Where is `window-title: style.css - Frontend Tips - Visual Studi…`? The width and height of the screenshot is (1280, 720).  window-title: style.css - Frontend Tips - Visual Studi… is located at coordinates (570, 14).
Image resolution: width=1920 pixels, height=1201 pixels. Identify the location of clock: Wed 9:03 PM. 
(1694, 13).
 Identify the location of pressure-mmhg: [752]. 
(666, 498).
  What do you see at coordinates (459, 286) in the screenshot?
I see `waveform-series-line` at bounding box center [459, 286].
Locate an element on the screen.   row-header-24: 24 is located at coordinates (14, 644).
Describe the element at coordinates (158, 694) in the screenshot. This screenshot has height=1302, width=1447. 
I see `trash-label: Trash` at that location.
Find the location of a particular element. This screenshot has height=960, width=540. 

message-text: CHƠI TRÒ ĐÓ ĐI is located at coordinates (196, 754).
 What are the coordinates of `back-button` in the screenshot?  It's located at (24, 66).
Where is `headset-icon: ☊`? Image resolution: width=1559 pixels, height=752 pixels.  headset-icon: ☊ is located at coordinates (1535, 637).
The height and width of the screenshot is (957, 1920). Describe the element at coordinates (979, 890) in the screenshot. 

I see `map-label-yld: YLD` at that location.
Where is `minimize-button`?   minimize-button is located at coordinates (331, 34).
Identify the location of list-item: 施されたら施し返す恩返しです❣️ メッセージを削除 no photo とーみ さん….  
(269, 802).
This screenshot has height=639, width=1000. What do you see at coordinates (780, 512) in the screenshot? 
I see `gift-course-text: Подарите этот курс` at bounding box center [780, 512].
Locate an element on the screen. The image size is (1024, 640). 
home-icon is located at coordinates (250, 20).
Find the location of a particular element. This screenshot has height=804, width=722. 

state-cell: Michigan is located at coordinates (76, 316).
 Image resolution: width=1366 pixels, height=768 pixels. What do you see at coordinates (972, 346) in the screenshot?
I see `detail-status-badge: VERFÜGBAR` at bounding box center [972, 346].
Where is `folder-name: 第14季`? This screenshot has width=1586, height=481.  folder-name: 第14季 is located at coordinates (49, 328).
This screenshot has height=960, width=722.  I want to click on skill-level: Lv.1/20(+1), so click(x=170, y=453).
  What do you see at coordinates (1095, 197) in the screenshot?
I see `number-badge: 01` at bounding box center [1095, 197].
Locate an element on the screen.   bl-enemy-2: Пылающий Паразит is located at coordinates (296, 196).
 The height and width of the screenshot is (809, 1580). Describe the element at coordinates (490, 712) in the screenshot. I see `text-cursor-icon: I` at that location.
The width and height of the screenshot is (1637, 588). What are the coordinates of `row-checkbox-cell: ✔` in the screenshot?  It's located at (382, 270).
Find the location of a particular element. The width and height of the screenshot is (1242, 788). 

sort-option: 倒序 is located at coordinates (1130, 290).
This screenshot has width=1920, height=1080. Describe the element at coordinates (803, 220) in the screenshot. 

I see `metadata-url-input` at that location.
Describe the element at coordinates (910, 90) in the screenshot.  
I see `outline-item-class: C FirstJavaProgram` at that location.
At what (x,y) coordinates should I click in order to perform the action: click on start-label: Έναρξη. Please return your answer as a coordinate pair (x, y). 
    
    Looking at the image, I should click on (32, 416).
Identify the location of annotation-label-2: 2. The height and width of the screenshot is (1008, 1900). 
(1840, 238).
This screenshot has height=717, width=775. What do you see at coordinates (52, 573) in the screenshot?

## TASK DETAILS
List every line in the entries above that contains the word "particular". Case counts.

## EXERCISE ANSWER
Find the location of a particular element. This screenshot has height=960, width=540. 
Find the location of a particular element. This screenshot has height=804, width=722. 
Find the location of a particular element. The width and height of the screenshot is (1242, 788). 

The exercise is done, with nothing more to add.